The waiting list is currently frozen, she said, and as older ARC clients age and die, their places are not being filled by younger handicapped people in need of services.
"They're not taking anybody off the list," Walker said. "A lot of our people are old - they've been coming here as long as I've been here. But the waiting list is frozen. That makes me plumb sick, to think of all those people waiting at home, doing nothing."
Besides all the people she can't serve, Walker still has to worry about those she can. Last year's fundraisers, including the biggest-earning Wild Hog race in years, and the over-the-top success of Ride to Provide, helped LARC put a roof on its main building.
"These fund-raisers help a lot," Walker said. "I can pay a bill sometimes."
The Levy County Commission helped, too.
"If it wasn't for them, we'd be in real trouble," she said.
But there are always more bills.
Last year's Wild Hog had more than 40 sponsors and more than 50 boats participating. After all the money was counted, AmVets were able to give LARC a check for $6,725. In this, their third year organizing the race, AmVets say they had hoped to improve that number quite a bit. If current numbers hold - four boats, 22 sponsors, according to organzier Margie McGarva - they won't even be able to equal it.
"This is the best of good causes," said organizer Sandy Russell. "This is for people whose needs can't be put aside."
The 31st running of the Wild Hog race will begin, as always, at the Waccasassa River bridge on State Road 24, just east of U.S. 19 in Otter Creek, and racers will go over, under, down and through the complicated little blackwater branch about eight miles, to the takeout point on U.S. 19, next to the White fruit stand.
Depending on the water, there will be more or fewer portages, snags, obstacles and duels in tight corners. One thing there probably won't be too many of is alligators. Organizers set the race early enough in the spring that the cranky beasts shouldn't be out looking for dates - or fights - just yet.

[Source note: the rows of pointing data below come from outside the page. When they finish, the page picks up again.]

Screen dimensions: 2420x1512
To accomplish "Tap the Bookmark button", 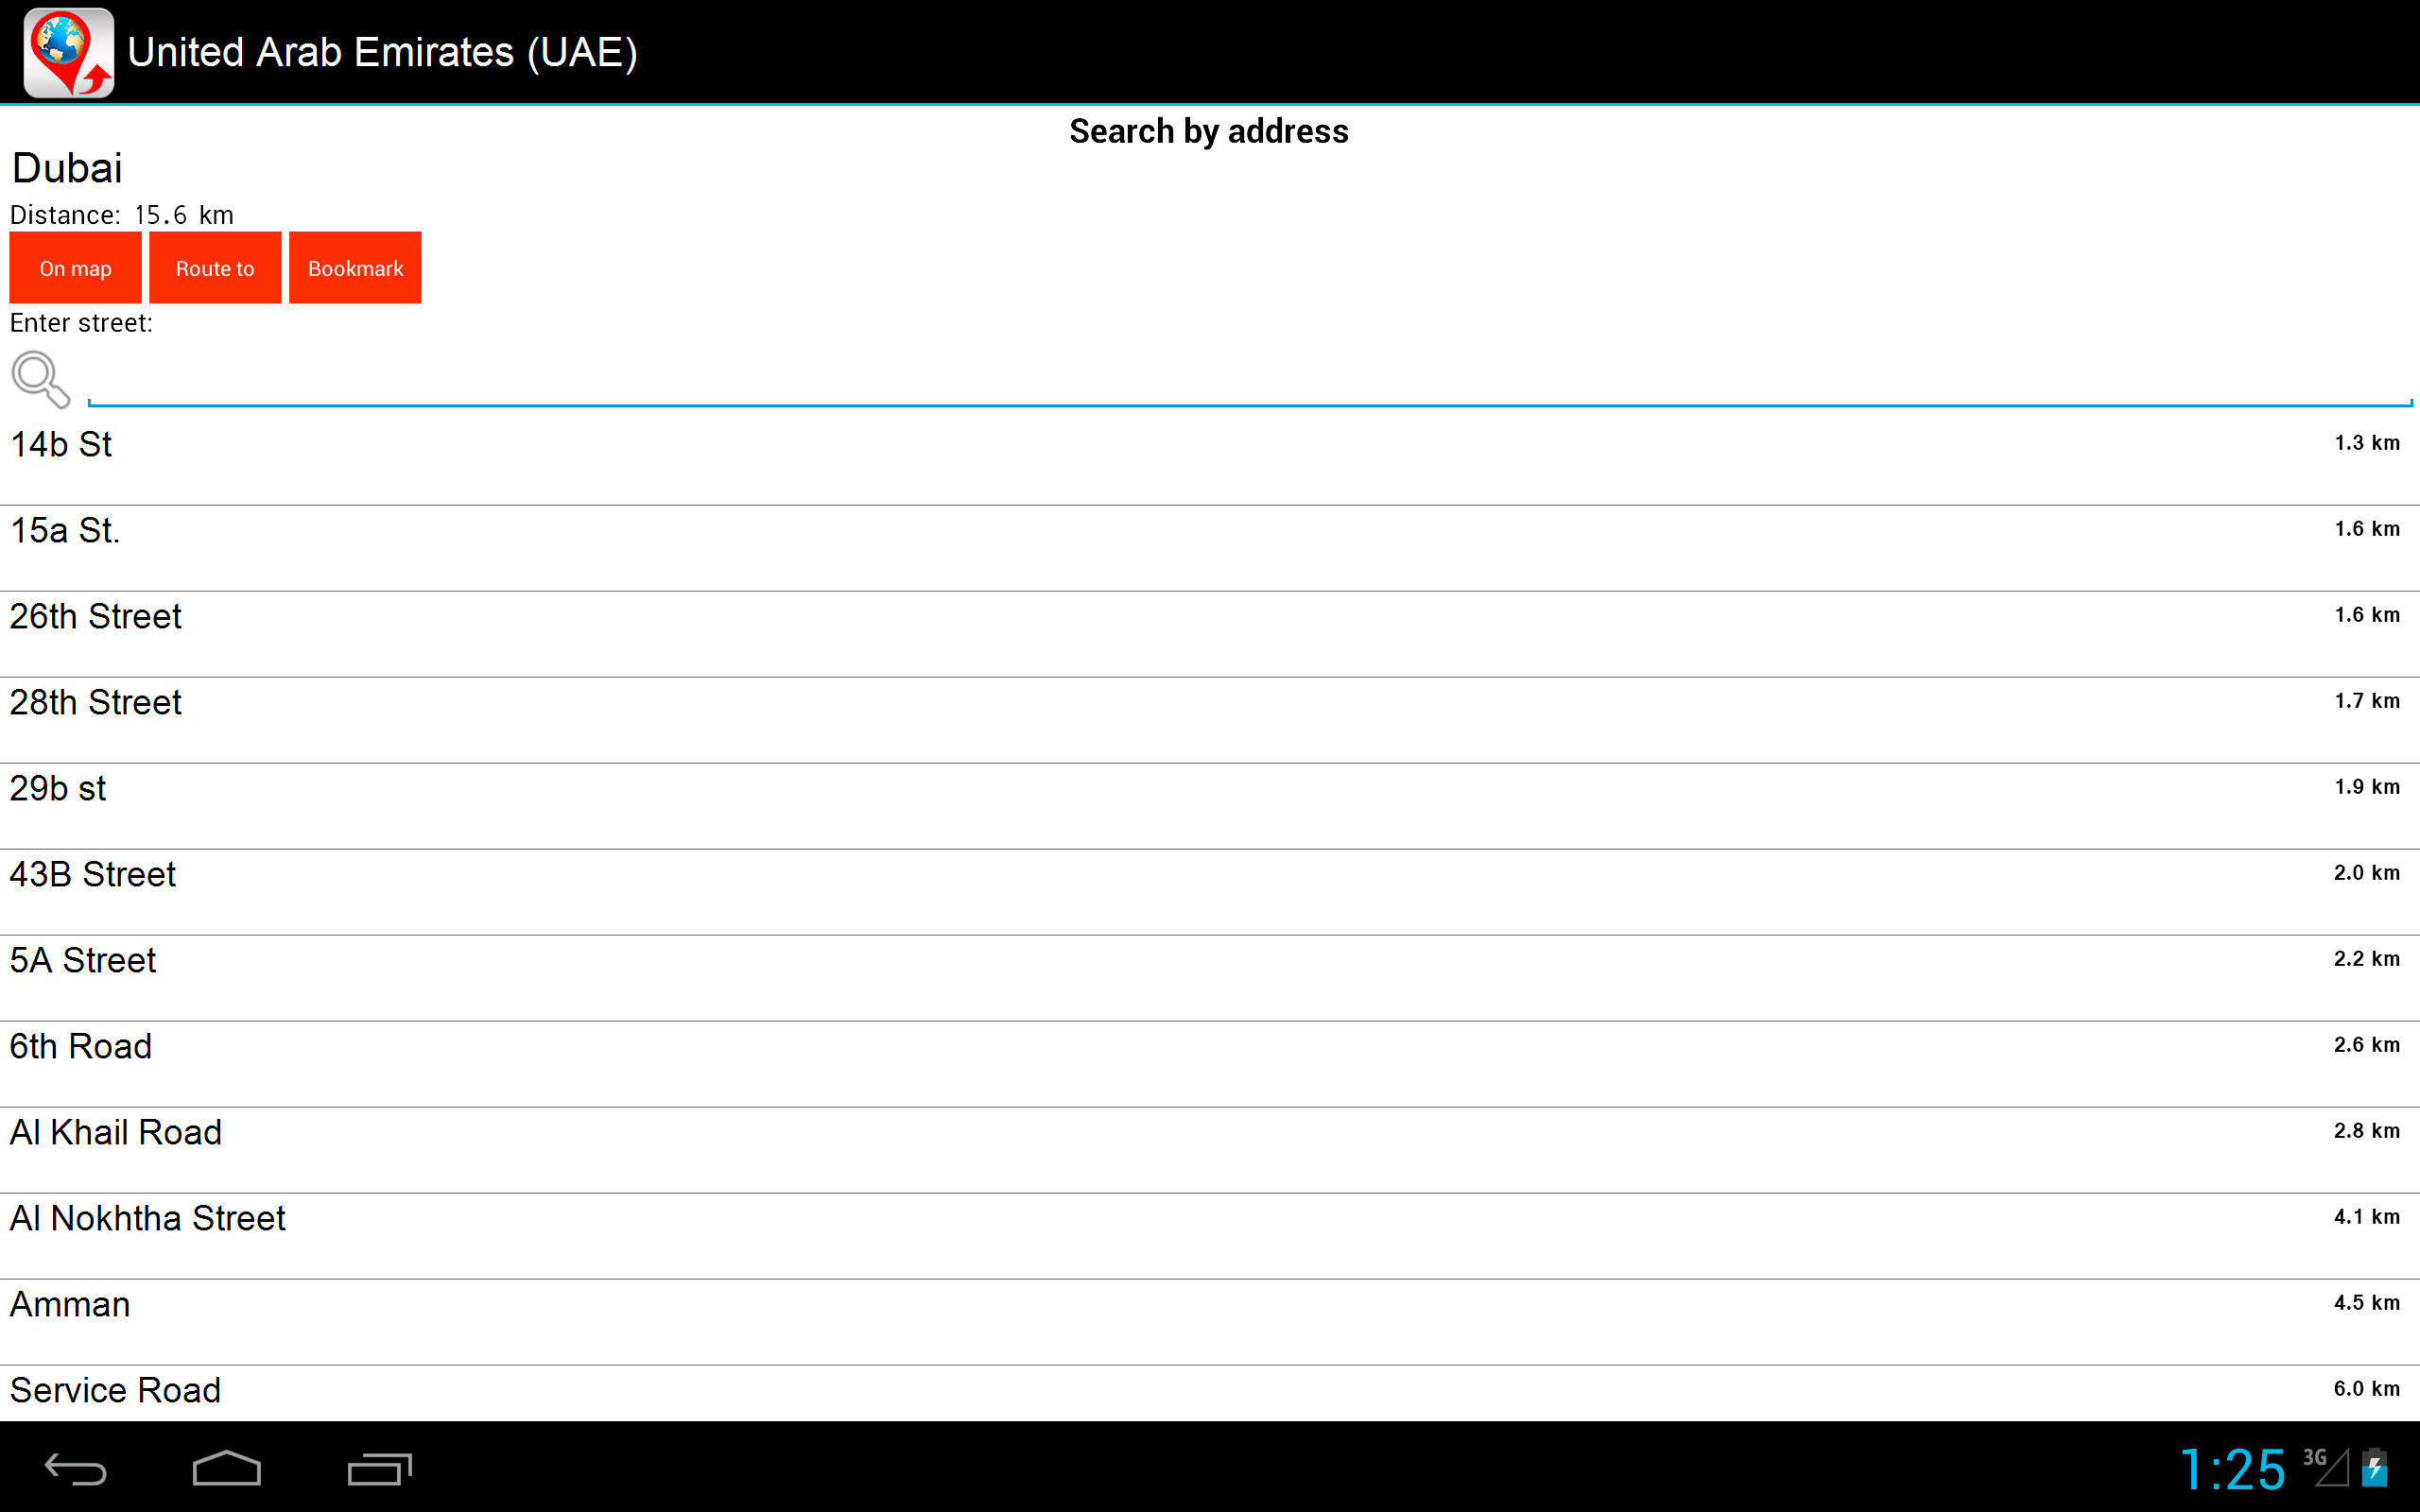I will pos(355,267).
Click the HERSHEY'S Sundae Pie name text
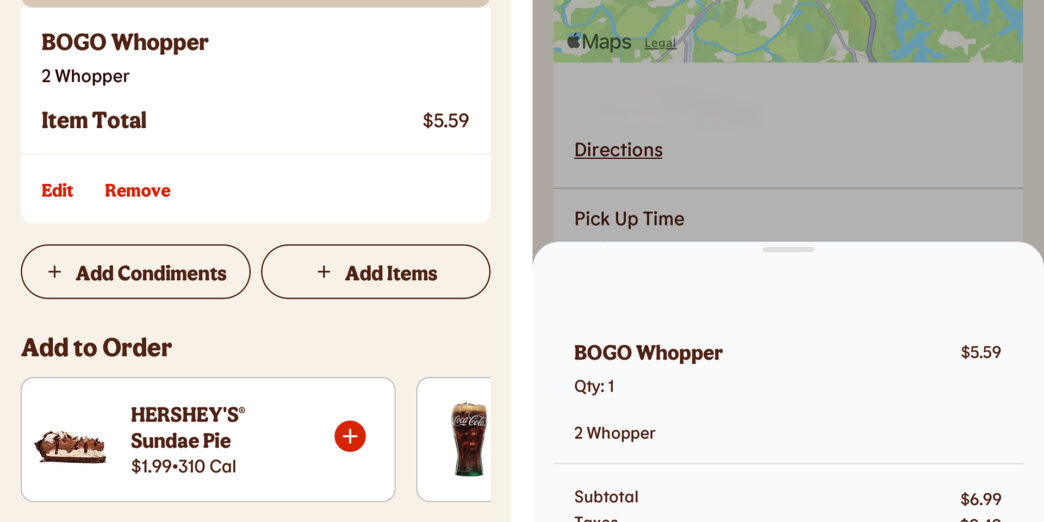Screen dimensions: 1044x522 [187, 427]
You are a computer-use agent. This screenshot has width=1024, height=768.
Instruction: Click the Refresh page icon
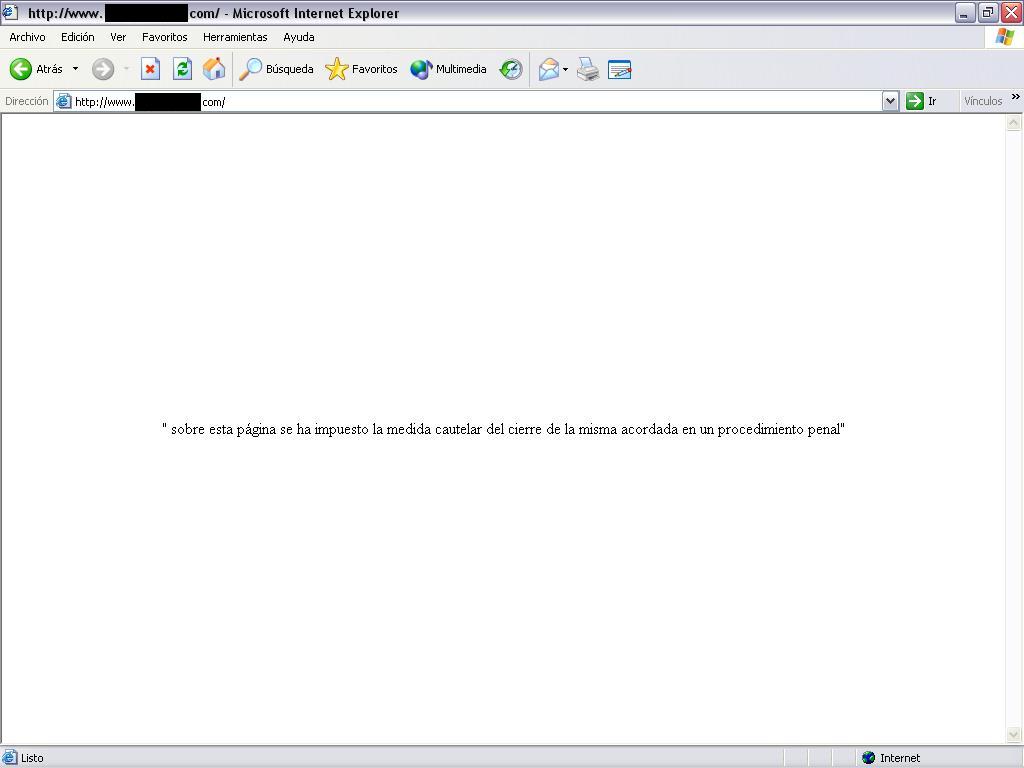[x=182, y=69]
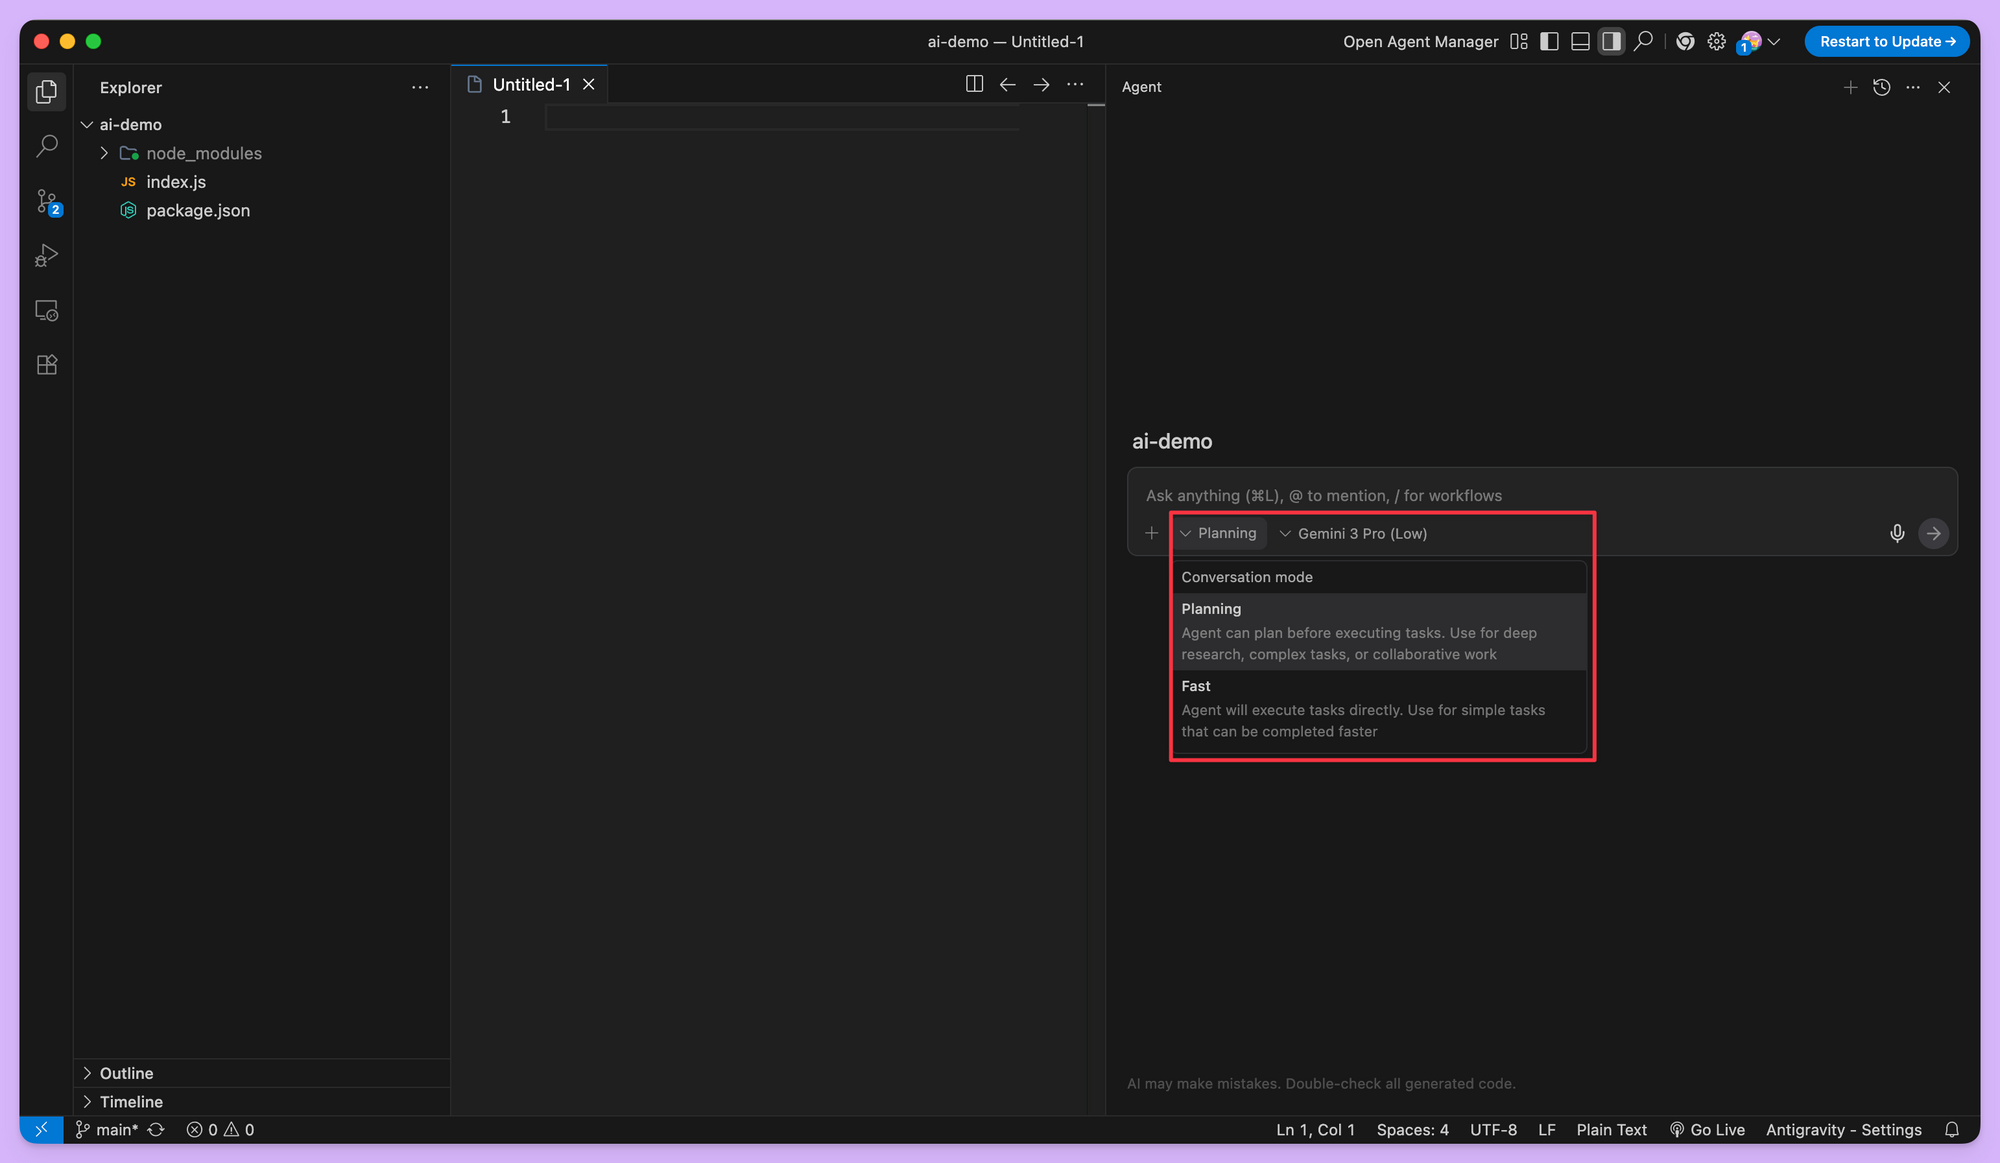Split the editor to the right

pyautogui.click(x=974, y=84)
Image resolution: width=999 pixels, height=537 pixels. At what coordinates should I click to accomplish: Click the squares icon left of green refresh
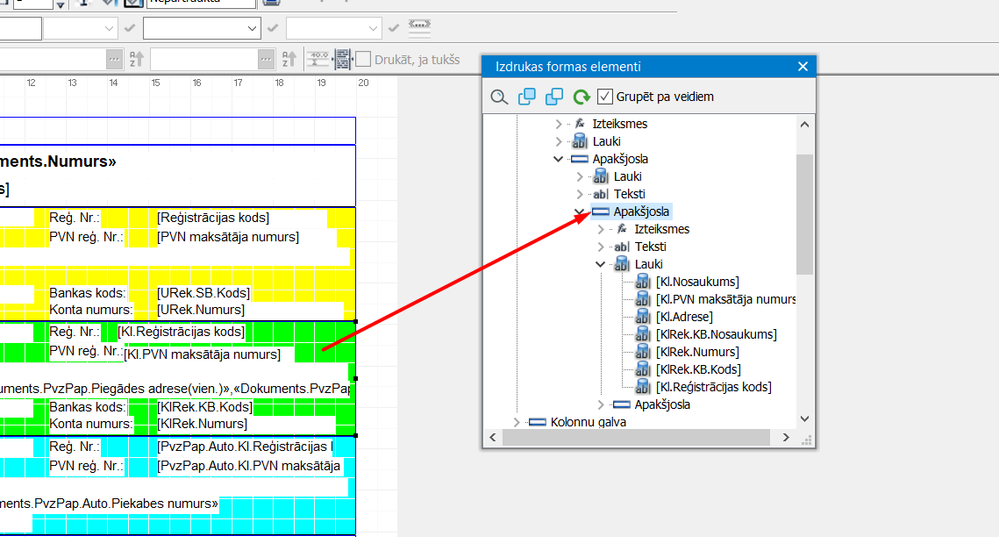click(554, 97)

Organizers Clyde McGarva and Paul Norfolk say they have a full slate of prizes, food and entertainment to refresh racers, as well as those just looking for a fun day.
"We'll have bands all day," Norfold said, with a lineup including last year's crowd-pleaser David Woods, as well as a performance by Touch of Class karaoke and area band Black Dog Down.
There will also be delicious pulled-pork barbecue, hot dogs, hamburgers, corn-on-the-cob and french fries, and every racer will get a meal ticket with their registration. To entice revelers, there will be 50-50 and raffles, with six big prizes, including a week at a Kissimmee resort, and 40-50 small prizes.
The 31st Annual Wild Hog Canoe and Kayak Race will be on Saturday, April 26 at the Waccasassa River Bridge on FL 24, two miles east of U.S. 19. For more information, to register for the race or to be a sponsor, visit http://wildhog.wetpaint.com or call 352-486-2535.
AmVets will host a Wild Hog kickoff celebration on Saturday, April 12 from noon to 5 p.m. with a car show, raffles and chili cookoff, at the site of the new AmVets post, adjacent to the Bronson Motor Speedway on SR 24 east of Bronson.